* INSTRUCTIONS TO FOLLOW *
Report every line of the data below that contains the string "pixels", treating uppercase and lowercase letters as different.

* MATERIAL PROVIDED *
--

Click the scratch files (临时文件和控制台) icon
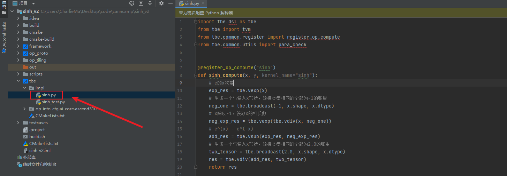This screenshot has width=507, height=176. [19, 165]
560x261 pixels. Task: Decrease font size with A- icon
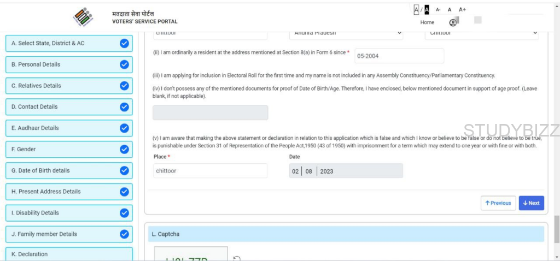click(438, 9)
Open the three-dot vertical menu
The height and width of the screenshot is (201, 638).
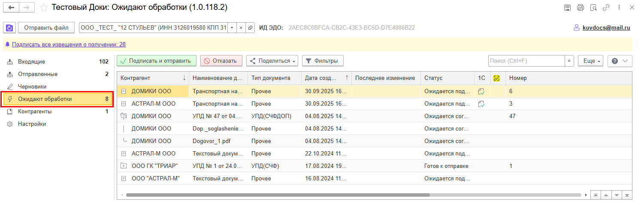click(x=619, y=8)
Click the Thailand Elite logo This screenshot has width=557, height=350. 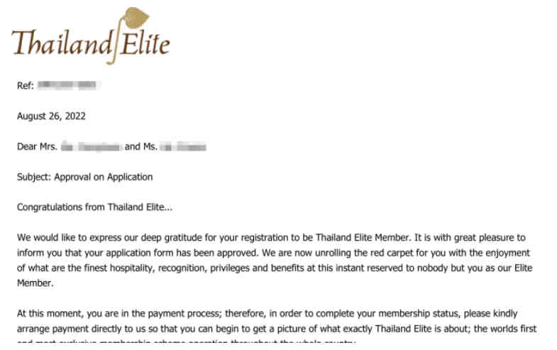tap(90, 39)
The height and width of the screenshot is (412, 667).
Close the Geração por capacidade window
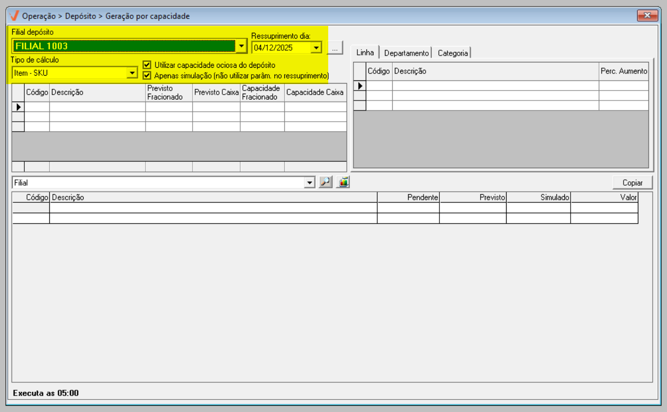647,16
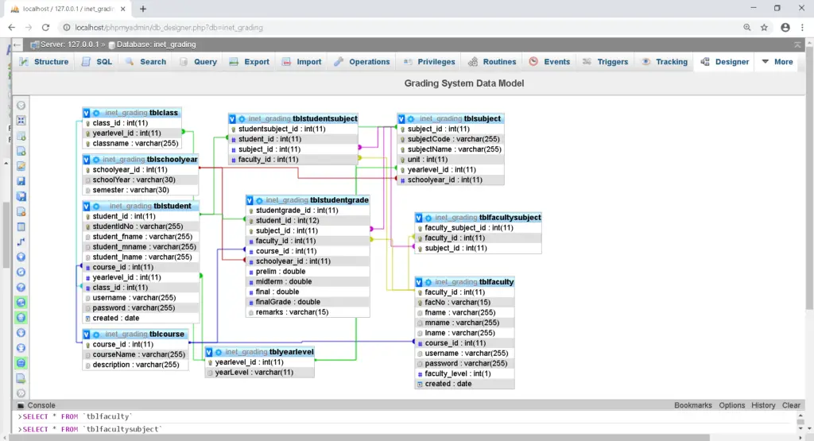Click the gear icon on tblfaculty table header
Image resolution: width=814 pixels, height=441 pixels.
click(x=429, y=282)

--

* REPLY *
560x261 pixels. Task: Decrease font size with A- icon
Image resolution: width=814 pixels, height=441 pixels.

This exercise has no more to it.